Be careful when clicking on that too-good-to-be-true Amazon deal.
You might see a Sony stereo listed at 50 percent below its retail value or a brand-new Samsung television for less than 40 percent of its original cost. Place the order, however, and you might get an entirely different product—if you receive anything at all.
Fraudulent sellers have been a recurring issue for Amazon, and as the site’s presence grows, the scammers are employing new tactics to trick unwitting buyers. For regular Amazon shoppers, the good news is that Amazon will step in to address customer issues. The company’s famous “A-to-z” policy affords refunds to any fraud victims.
Still, fraudsters undoubtedly create headaches. Imagine ordering something as a birthday gift only to have an inferior item arrive days before the big day.
Amazon takes an aggressive stance toward the scammers. Thanks to customer reports, the site shuts many of the fake stores down—but some still have time to make thousands of dollars at the buyers’ expense. To counteract this, Amazon began restricting the number of new products sellers can offer at one time.
“While previously a new seller could list hundreds of thousands of new products, often at super low prices, this is going away,” Joe Kaziukėnas of business intelligence firm Marketplace Pulse told Forbes. “Instead, a seller will only be able to list a small amount of products until they prove themselves, and then the limit will rise. To us, it sounds like an obvious and easy fix.”
But unfortunately, that’s not always enough of a restriction to stem the problem.

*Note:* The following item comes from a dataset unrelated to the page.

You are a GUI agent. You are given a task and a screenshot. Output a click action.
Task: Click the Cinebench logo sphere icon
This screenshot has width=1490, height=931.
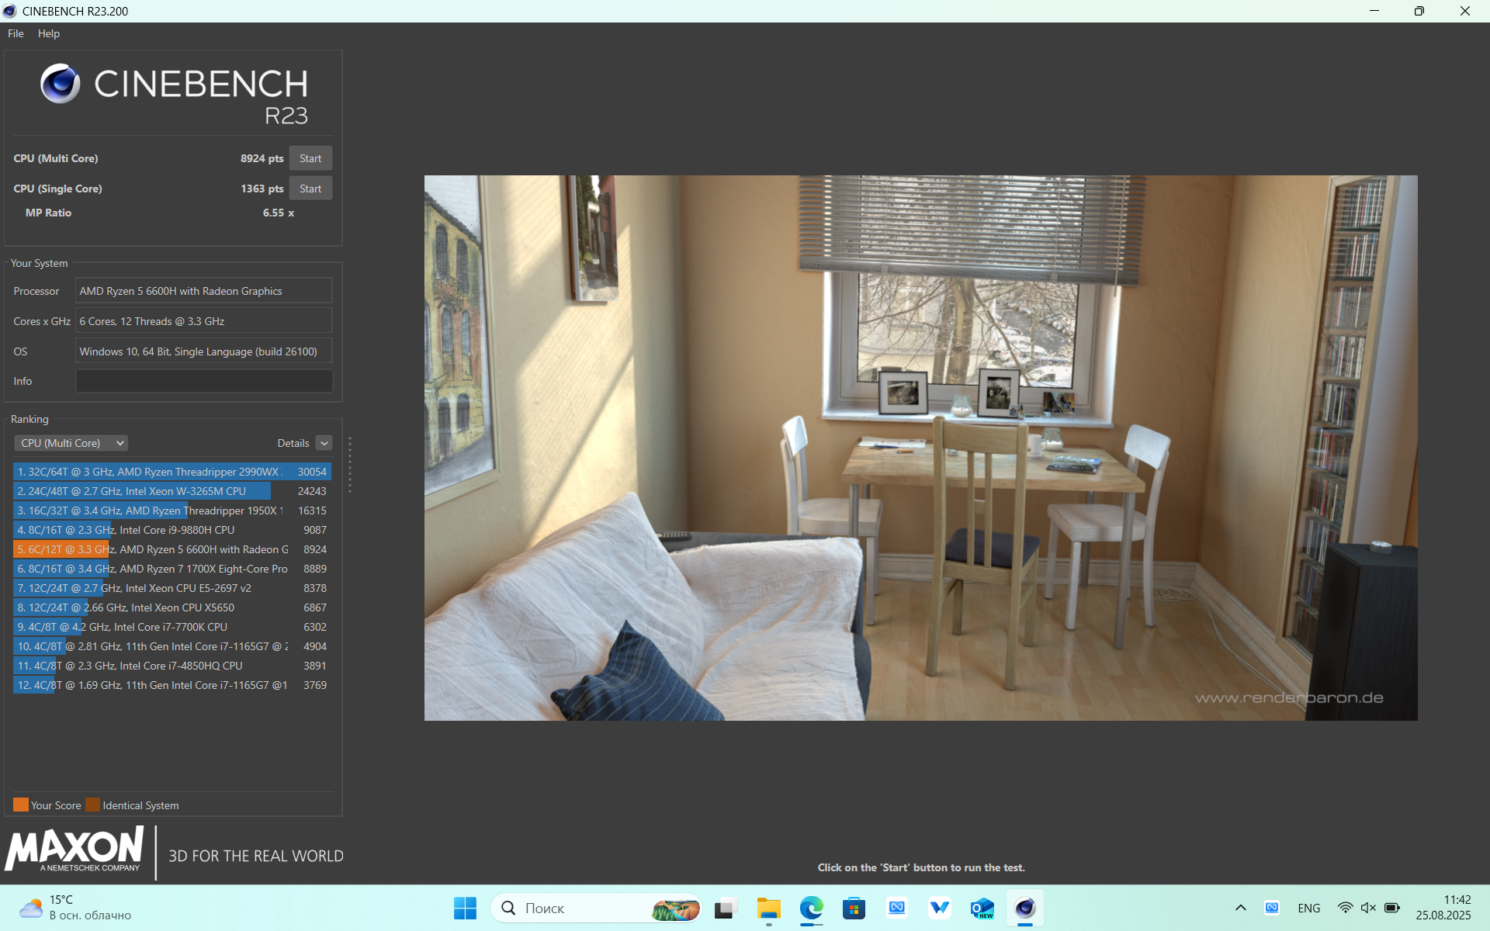tap(61, 84)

James Thomson, a consultant who previously worked for Amazon, said this in an interview with BuzzFeed News:
That brings us to the final line of defense: You, the consumer. As in all online transactions, consumers must shop smart and protect themselves from dedicated fraudsters. An Amazon Support page offers an extensive set of tips and strategies that can help Marketplace shoppers avoid unscrupulous sellers.

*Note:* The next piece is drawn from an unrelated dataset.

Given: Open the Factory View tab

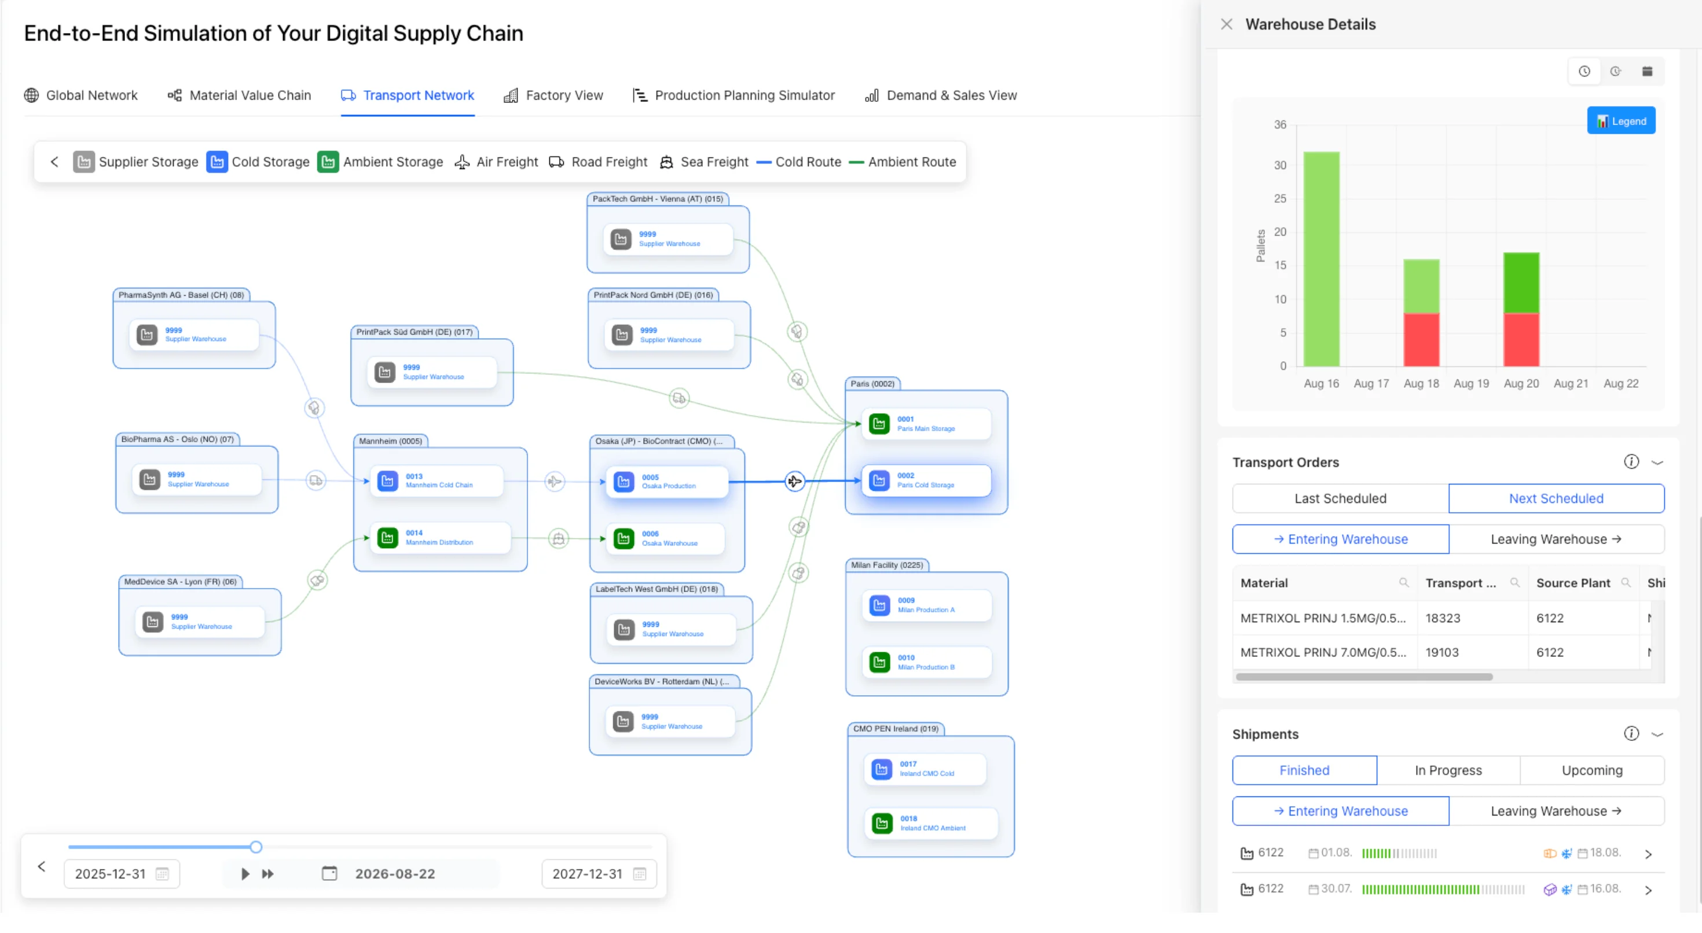Looking at the screenshot, I should (554, 95).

According to the retail giant, no legitimate Marketplace sellers will trade goods for Amazon.com Gift Card codes. That request is a huge red flag, and if you encounter it, alert Amazon Customer Service. If you suspect fraud or identity theft, notify the FBI’s Internet Crime Complaint Center here.
Of course, scammers are endlessly inventive, and their ploys extend way beyond gift card schemes. Amazon also warns users to refuse payment if any seller directs you away from the official Amazon merchant site. And be sure you can verify the identity of online sellers, the retailer suggests.
Maybe the most powerful defense against scammers is to ask yourself if a deal seems too good to be true. If it does, chances are it is.
“For consumers, the best course of action is to avoid the lowest-priced sellers, as unintuitive as that might sound,” Kaziukėnas said.
Unrealistically low prices sure are tempting, but they might not be worth the risk.